LONDON, Oct 2 (Reuters) - Stocks held firm on Wednesday and safe haven assets such as government bonds and the dollar gained ground, as investors held back from panic selling amid escalating Middle East hostilities that also pushed oil prices nearly 3% higher.
Europe's benchmark STOXX index (.STOXX), edged down just 0.1% and MSCI's broadest index of Asia-Pacific shares (.MIAP00000PUS), climbed 1.38%, despite the prospect of a wider conflict following Iran's missile strike on Israel and Israel's incursion into Lebanon.
The safe-haven dollar traded close to its strongest in three weeks versus the euro.
Macroeconomics also buoyed the dollar, with a resilient U.S. job market arguing for a smaller Federal Reserve interest-rate cut in November, and euro zone inflation trends backing a European Central Bank easing this month.
U.S. S&P 500 stock index futures weakened 0.4%, after the cash index (.SPX), lost 0.9% overnight.
Mainland Chinese markets were shut for the Golden Week holiday.
"In the chain of potential market volatility shocks, geopolitics will typically trump economics, corporate earnings, or a central bank response - largely because most market players are poor at pricing risk around these events," said Chris Weston, head of research at Pepperstone.

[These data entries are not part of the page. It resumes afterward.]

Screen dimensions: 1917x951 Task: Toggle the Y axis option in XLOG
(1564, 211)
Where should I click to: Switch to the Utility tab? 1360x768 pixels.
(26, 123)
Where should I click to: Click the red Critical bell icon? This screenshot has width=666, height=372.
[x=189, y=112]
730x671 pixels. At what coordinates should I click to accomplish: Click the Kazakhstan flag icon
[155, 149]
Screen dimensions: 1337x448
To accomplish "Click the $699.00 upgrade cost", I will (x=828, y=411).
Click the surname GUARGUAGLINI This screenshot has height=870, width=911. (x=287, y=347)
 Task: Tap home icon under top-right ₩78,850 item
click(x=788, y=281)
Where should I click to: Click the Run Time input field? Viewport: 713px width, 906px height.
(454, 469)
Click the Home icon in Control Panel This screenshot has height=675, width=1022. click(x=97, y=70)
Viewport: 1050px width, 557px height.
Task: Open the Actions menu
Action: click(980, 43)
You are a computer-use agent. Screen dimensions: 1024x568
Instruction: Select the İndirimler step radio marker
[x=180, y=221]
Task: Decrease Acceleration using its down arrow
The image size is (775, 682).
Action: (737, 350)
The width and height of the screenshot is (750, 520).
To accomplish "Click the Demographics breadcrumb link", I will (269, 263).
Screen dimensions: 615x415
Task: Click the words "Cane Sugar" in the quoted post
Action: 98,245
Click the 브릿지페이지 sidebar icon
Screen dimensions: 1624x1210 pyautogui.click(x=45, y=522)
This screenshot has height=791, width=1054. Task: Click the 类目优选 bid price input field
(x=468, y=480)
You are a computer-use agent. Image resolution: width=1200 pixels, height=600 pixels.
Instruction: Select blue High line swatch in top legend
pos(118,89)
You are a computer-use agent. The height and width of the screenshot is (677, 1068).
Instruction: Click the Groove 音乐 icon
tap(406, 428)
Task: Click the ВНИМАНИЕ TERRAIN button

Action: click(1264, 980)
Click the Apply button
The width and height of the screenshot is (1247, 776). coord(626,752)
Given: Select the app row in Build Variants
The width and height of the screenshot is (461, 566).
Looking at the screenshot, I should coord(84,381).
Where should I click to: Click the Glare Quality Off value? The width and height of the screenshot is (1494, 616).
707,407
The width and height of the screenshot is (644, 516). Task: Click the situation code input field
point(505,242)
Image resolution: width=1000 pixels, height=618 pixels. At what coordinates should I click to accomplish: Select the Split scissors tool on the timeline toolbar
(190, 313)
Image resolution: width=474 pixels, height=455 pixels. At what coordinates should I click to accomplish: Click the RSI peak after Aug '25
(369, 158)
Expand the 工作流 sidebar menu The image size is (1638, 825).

"While these events typically reconcile in a market-positive fashion, the tail risk it can throw up is clearly significant," Weston said. "The situation remains fluid, and the slightest calming or increased aggression in the rhetoric from Israel or Iran could result in a sizeable impact on sentiment in markets."
Iran said early on Wednesday that its missile attack on Israel was finished barring further provocation, although Israel and the U.S. promised retaliation.
Brent crude futures gained 2.71% to $75.55 per barrel, extending a 2.5% advance from Tuesday. U.S. WTI futures climbed 2.91% to $71.86 per barrel, after Tuesday's 2.4% rally.
"Speculation of an Israeli strike on Iranian oil fields seems unlikely, as such a move would likely drive oil prices toward $80, displeasing Israel's allies, who are making strides against inflation," said Tony Sycamore, an analyst at IG.
"Instead, strategic Israeli strikes on critical weapons factories and military objectives are more probable," he said.
The cost of insuring exposure to Israel's sovereign debt against default rose to its highest in almost 12 years, with five-year credit default swaps for Israel jumping 10 basis points from their Tuesday close to 160bps.
FALLOUT CONTAINED
Elsewhere asset prices moved tentatively, suggesting longer-term macroeconomic concerns were for now outweighing any impulsive investor reactions to Middle East events.
Gold eased 0.4% to $2,653.12 per ounce, following a more than 1% jump in the previous session that brought it close to last month's record high at $2,685.42, as a flight to the safe-haven dollar constrained the precious metal's gains.
Benchmark 10-year Treasury yields ticked up about 4 basis points (bp) to 3.7467%, as did Germany's equivalent as investors shifted into the safety of government bonds.
The dollar index , which tracks the U.S. currency versus the euro and five other major rivals, was steady at 101.22 after pushing as high as 101.39 on Tuesday for the first time since Sept. 19.
Europe's shared currency was little changed at $1.1072 following a 0.6% drop in the previous session, when it dipped to $1.1046 for the first time since Sept. 12.
Euro area data on Tuesday showed inflation fell below the ECB's 2% target last month, bolstering bets for a quarter-point rate cut on Oct. 17.
Meanwhile, U.S. figures overnight showed a solid economy, a day after Fed Chair Jerome Powell pushed back against the likelihood of another 50 basis point rate cut when the U.S. central bank meets next month.
Job openings unexpectedly increased in August after two straight monthly decreases, but hiring was soft and consistent with a slowing labour market.
Private payrolls data is due later on Wednesday, ahead of potentially crucial monthly non-farm payrolls numbers on Friday.
A crippling U.S. dock strike, that could cost the economy $5 billion each day, will also be at the front of investor minds, with hopes for a quick end dashed by a lack of active negotiation overnight.